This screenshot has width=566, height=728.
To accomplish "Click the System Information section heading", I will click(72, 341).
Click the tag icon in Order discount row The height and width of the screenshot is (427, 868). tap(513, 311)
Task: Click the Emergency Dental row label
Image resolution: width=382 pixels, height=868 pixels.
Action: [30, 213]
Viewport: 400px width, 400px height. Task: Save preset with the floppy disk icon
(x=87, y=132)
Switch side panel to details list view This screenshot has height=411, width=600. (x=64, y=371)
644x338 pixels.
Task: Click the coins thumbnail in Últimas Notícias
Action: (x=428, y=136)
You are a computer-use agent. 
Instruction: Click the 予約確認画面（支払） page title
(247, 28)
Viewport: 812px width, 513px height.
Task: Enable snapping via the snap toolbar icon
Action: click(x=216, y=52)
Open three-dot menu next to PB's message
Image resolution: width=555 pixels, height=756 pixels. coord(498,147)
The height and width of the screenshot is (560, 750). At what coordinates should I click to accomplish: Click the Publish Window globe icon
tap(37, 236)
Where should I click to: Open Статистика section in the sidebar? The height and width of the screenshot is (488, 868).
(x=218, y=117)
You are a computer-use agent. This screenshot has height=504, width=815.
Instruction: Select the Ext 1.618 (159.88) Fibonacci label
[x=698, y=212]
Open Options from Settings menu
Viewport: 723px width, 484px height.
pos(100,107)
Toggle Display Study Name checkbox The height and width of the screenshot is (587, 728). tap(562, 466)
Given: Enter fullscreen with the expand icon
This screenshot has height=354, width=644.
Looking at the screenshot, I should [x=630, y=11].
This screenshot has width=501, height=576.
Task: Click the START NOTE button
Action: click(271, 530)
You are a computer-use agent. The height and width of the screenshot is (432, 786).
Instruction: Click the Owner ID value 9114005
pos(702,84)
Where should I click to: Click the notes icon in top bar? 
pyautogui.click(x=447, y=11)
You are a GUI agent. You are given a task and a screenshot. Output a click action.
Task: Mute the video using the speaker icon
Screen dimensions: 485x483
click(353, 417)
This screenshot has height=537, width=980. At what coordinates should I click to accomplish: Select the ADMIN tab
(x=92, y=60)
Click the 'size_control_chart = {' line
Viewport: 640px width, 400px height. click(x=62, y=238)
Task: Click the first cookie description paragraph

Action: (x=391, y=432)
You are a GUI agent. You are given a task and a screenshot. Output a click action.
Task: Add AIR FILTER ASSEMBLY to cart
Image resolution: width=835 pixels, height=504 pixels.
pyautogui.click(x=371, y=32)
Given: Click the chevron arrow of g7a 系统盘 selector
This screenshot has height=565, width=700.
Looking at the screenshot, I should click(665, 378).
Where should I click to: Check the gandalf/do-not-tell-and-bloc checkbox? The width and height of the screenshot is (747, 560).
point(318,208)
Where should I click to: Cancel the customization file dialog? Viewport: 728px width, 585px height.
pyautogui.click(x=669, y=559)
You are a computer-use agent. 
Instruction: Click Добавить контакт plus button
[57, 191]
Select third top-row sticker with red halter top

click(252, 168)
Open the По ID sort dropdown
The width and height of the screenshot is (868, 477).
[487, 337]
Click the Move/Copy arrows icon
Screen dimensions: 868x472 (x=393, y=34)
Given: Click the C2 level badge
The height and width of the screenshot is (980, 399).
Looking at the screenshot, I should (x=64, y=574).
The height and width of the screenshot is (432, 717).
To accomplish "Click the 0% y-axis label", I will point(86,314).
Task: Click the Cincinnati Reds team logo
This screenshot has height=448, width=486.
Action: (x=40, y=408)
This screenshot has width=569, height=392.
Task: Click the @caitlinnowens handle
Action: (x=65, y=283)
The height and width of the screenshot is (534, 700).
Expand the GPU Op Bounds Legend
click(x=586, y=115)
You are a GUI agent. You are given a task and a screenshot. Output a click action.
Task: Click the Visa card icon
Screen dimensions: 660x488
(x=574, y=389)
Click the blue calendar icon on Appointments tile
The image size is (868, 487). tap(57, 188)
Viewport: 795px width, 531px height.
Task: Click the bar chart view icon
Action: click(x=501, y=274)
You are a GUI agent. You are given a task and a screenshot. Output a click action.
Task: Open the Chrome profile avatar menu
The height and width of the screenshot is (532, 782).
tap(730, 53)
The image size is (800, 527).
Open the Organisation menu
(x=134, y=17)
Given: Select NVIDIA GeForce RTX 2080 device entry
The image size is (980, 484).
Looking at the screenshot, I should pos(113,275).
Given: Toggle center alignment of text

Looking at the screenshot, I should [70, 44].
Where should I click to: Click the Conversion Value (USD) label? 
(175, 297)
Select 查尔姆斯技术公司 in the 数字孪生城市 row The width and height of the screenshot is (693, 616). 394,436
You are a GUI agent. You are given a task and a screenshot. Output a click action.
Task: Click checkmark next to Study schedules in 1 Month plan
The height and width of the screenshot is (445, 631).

> YOUR ASSIGNMENT: Write out, exactly as shown, only the lines running from the one that contains "Task: Open the Chrome profile avatar menu" to the last line above.

> REPLY:
Task: Open the Chrome profile avatar menu
The height and width of the screenshot is (532, 782).
tap(730, 53)
The image size is (800, 527).
Open the Organisation menu
(x=134, y=17)
Given: Select NVIDIA GeForce RTX 2080 device entry
The image size is (980, 484).
Looking at the screenshot, I should pos(113,275).
Given: Toggle center alignment of text

Looking at the screenshot, I should [70, 44].
Where should I click to: Click the Conversion Value (USD) label? 
(175, 297)
Select 查尔姆斯技术公司 in the 数字孪生城市 row The width and height of the screenshot is (693, 616). 394,436
You are a GUI agent. You are given a task and a screenshot. Output a click action.
Task: Click checkmark next to Study schedules in 1 Month plan
The height and width of the screenshot is (445, 631).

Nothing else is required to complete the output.